I get asked quite often why I like to cook. The first reason I give is normally because I like to eat. I am Thai and food is a big factor in our culture. We greet each other with hello followed by 'have you eaten? When guests turn up at your house it's safe to assume that they will expect to be fed.
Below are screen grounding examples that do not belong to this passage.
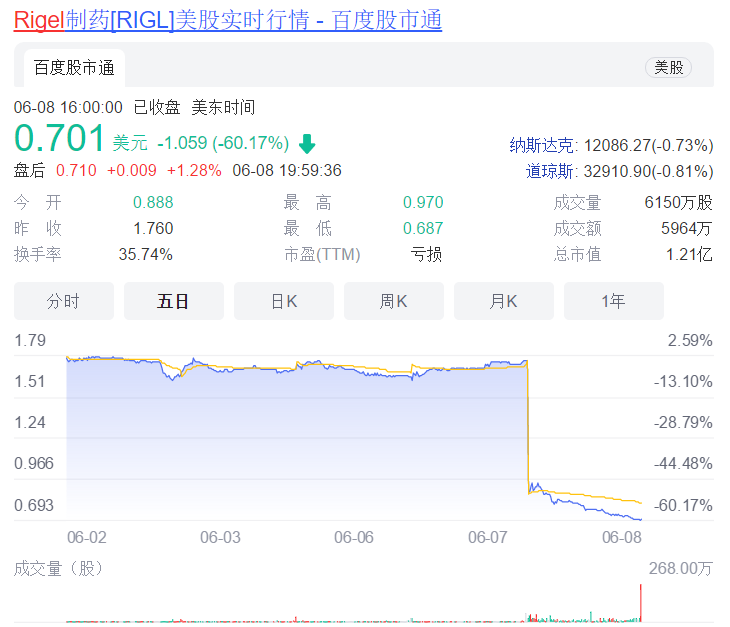Click the 总市值 value 1.21亿
The height and width of the screenshot is (627, 730).
[689, 255]
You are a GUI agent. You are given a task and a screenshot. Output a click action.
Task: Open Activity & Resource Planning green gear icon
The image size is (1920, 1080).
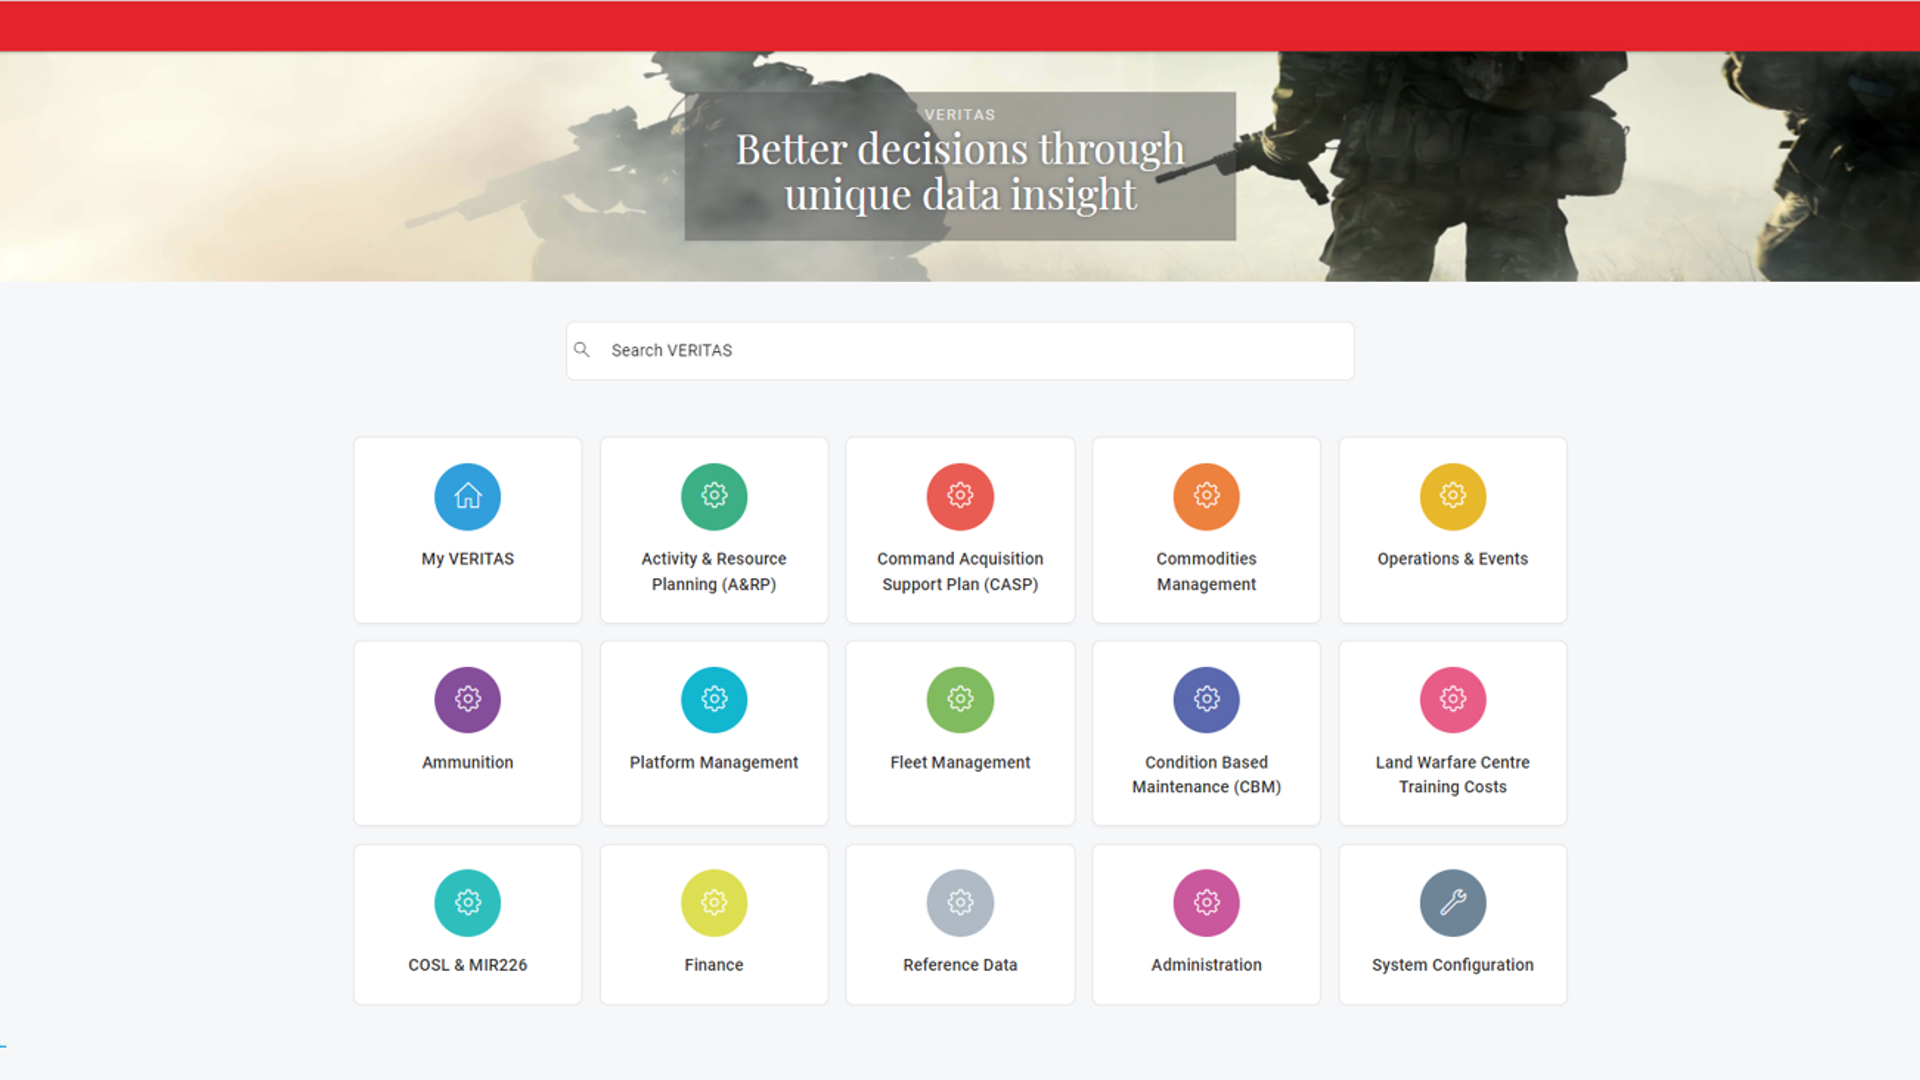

The second reason is that as I grew up in the Northeastern part of Thailand, the poorest region, food was always hard to come by. We weren't hungry as there was always rice, but it was difficult finding something to go with rice. Now I do have ingredients to go with rice, I want to cook!

Sunday, 24 January 2016

Indonesian Beef Rendang.



Indonesian Beef Rendang.

The dish originated from Indonesia's Minangkabau ethnic group and it was a way of preserving meat in the tropical heat.


In a large wok, fry
-sliced galangal,
-lemongrass,
-kaffir lime leaves.
-1.6kg beef, cut into 3cm chunks,
Stir fry until the vegetables are soft and fragrant, add
-2tbsp Homemade Red curry paste,
-1tsp turmeric powder,
Cook stirring until the beef are well coated in the paste. Add
-400ml coconut milk,
-1tbsp light soy sauce,
-1tbsp dark soy sauce,
-250ml water.
Stir, leave to simmer,on low heat, for 3-4hrs. Stir from time to time.
After 3 hrs, check to see if the meat is cooked through and melting.
When the meat is ready,
Turn the heat up for stir frying, to get rid of any excess liquid, add
-1tbsp Palm sugar (or brown sugar)
Check for seasoning, you may need more soy sauce etc.
It's done when there's barely any sauce left and the meat is dark brown.

Serve with rice. The Rendang tastes better if left over night. Will power needed.